Javier "Javi" Ontiveros Parra (born 9 September 1997) is a Spanish professional footballer who plays mainly as a right winger for Villarreal CF B.

Club career
Born in Marbella, Málaga, Andalusia, Ontiveros joined Málaga CF's youth setup in 2010, after spells at CD Vázquez Cultural and Real Betis. On 24 June 2015, without even appearing for the reserves, he was called up by manager Javi Gracia for the pre-season with the main squad.

Ontiveros made his debut as a senior on 22 August 2015, coming on as a second-half substitute in a 2–0 away win against CD Comarca del Mármol in the Tercera División. He scored his first senior goal on 13 September, netting the last in a 2–0 home success over CD Rincón. He scored a brace in a 3–0 win at CD Español del Alquián on 31 October.

On 21 November 2015, Ontiveros made his first-team – and La Liga – debut, replacing Arthur Boka in a 0–2 away loss against RCD Espanyol.
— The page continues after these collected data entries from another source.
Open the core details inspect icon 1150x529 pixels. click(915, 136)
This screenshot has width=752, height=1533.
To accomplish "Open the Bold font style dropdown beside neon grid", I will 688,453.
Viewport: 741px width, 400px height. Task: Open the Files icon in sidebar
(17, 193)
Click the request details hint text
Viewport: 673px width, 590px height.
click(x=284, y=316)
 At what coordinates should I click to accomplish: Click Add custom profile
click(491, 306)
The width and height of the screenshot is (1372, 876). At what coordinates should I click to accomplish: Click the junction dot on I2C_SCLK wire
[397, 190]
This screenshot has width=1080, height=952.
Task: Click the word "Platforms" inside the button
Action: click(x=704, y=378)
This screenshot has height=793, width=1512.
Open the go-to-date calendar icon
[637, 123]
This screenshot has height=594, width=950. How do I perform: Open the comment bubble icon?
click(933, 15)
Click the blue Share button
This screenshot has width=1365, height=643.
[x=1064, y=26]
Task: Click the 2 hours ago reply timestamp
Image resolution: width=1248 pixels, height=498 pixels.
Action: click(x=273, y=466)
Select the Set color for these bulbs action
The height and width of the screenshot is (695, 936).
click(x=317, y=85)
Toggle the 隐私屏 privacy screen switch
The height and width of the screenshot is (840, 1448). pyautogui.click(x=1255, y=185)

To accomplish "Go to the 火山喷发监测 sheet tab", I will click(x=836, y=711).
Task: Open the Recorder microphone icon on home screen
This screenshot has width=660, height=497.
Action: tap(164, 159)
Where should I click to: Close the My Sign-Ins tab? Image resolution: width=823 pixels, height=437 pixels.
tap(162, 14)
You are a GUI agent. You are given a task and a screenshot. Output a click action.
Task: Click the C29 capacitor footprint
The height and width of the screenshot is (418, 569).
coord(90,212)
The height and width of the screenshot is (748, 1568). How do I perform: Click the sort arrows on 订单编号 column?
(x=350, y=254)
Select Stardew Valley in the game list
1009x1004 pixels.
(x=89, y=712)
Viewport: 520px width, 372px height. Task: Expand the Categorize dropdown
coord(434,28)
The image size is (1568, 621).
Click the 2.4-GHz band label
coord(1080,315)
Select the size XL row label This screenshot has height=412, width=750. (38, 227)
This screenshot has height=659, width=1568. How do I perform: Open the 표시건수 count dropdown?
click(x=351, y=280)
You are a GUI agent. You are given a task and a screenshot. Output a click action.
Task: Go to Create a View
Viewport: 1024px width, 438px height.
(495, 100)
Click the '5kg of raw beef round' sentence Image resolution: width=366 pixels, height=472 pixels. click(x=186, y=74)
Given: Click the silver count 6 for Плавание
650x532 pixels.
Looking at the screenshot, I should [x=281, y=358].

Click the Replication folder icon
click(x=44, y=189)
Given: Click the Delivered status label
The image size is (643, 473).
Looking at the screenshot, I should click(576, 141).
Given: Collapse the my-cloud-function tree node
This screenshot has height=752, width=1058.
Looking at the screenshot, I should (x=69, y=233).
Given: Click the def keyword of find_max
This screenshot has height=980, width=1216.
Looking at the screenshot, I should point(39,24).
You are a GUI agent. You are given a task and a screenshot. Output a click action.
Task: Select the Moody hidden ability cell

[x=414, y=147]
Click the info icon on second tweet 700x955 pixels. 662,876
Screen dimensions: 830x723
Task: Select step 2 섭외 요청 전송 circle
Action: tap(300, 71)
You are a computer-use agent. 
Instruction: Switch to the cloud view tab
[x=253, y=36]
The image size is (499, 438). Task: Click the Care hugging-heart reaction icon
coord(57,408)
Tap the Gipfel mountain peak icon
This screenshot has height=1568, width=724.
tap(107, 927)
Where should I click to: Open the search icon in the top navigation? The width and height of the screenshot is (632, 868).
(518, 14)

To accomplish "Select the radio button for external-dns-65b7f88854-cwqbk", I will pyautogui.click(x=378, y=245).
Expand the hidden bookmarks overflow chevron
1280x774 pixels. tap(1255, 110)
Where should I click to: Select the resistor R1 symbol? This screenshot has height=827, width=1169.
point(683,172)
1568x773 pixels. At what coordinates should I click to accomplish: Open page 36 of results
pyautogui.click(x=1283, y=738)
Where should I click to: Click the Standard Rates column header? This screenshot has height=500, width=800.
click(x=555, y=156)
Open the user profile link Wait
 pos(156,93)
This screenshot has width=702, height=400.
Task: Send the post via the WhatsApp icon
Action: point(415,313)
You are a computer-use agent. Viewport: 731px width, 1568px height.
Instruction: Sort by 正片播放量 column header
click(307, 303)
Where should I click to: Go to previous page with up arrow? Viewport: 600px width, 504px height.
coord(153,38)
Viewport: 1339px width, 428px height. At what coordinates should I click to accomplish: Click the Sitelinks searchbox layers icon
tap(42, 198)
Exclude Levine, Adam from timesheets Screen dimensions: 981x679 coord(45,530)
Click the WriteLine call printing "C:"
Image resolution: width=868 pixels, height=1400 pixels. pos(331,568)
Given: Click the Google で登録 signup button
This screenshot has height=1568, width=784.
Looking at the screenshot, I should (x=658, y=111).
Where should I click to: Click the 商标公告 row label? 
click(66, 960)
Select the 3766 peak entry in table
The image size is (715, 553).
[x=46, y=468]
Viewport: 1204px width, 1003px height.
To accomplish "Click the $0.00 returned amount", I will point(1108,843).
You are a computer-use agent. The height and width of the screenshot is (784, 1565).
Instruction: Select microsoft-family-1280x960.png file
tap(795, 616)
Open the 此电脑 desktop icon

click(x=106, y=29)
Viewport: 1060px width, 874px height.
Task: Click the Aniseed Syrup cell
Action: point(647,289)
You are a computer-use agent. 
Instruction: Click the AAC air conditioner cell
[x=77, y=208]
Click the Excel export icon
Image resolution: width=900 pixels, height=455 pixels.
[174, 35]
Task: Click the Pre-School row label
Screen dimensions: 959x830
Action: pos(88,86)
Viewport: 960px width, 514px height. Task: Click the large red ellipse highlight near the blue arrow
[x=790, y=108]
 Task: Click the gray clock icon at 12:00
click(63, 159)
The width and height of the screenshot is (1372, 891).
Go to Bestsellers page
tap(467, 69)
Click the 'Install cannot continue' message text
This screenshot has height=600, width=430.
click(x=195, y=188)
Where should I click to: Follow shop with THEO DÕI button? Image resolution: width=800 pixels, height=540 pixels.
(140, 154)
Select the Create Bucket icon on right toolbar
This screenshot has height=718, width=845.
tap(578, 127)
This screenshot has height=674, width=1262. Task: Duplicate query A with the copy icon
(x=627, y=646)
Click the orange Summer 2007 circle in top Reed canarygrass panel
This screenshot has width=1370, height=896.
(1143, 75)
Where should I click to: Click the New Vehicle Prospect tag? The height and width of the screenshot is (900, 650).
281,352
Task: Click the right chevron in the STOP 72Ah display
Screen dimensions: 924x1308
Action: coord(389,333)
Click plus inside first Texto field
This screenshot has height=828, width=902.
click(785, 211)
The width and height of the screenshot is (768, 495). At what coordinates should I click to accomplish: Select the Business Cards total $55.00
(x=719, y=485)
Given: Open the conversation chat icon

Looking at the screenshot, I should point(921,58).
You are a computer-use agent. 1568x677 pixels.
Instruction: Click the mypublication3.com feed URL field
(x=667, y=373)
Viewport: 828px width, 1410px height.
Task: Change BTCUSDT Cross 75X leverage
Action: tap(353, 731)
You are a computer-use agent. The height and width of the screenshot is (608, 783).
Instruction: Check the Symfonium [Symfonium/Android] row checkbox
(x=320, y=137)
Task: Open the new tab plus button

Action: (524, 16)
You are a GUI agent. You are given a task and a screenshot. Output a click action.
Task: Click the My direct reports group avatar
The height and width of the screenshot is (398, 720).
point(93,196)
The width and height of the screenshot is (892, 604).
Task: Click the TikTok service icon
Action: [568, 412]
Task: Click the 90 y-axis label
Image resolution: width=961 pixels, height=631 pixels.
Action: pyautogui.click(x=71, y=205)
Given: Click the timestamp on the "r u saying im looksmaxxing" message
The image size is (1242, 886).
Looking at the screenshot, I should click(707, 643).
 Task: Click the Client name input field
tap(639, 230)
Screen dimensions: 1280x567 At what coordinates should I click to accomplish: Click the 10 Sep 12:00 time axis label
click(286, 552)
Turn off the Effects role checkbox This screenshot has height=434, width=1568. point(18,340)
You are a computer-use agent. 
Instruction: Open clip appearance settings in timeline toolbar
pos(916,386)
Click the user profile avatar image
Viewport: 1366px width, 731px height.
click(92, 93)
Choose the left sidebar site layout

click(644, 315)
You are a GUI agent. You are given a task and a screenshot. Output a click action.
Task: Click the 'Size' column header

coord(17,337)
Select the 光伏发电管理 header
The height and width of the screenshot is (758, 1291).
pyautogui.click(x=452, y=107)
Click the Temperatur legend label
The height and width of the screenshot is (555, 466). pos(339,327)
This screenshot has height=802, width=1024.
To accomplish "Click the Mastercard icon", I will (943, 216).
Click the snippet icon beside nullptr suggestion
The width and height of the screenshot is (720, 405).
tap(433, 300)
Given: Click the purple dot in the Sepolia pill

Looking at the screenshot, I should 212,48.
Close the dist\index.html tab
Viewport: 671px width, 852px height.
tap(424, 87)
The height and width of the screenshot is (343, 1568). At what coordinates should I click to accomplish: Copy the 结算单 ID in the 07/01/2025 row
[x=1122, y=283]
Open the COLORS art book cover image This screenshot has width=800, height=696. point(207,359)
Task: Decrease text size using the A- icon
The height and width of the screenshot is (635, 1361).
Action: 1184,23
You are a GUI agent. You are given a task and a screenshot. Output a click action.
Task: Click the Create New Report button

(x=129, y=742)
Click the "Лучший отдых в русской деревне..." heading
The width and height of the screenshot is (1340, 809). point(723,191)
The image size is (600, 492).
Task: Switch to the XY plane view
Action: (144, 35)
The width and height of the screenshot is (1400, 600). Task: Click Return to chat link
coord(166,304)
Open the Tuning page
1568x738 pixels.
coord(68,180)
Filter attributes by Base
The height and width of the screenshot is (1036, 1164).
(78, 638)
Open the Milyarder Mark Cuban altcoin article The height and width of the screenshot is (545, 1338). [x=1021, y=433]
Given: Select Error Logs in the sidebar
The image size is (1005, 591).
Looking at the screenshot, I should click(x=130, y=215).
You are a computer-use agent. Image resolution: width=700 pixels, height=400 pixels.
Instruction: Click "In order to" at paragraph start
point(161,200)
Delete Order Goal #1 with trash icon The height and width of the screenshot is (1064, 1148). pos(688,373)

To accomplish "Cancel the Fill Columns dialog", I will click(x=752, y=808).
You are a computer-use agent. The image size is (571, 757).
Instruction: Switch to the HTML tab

He only appeared in four league matches during the campaign, all from the bench, but scored 11 goals for the B-team in the fourth division.

On 19 October 2016, Ontiveros scored once and provided two assists for Malaga's U19 team in a 5–0 UEFA Youth League home routing of FC Nitra. He made his first appearance of the 2016–17 season on 4 November 2016, in a 3–2 win against Sporting de Gijón; coming on in the 57th minute, he assisted Sandro Ramírez in the team's second goal eight minutes later. On 26 November he scored his first professional goal, netting a last-minute winner in a 4–3 home success over Deportivo de La Coruña.

On 31 January 2018, Ontiveros was loaned to Segunda División side Real Valladolid until the end of the season. He helped the club win promotion to the top tier in the play-offs, and subsequently returned to his parent club, now also in the second division.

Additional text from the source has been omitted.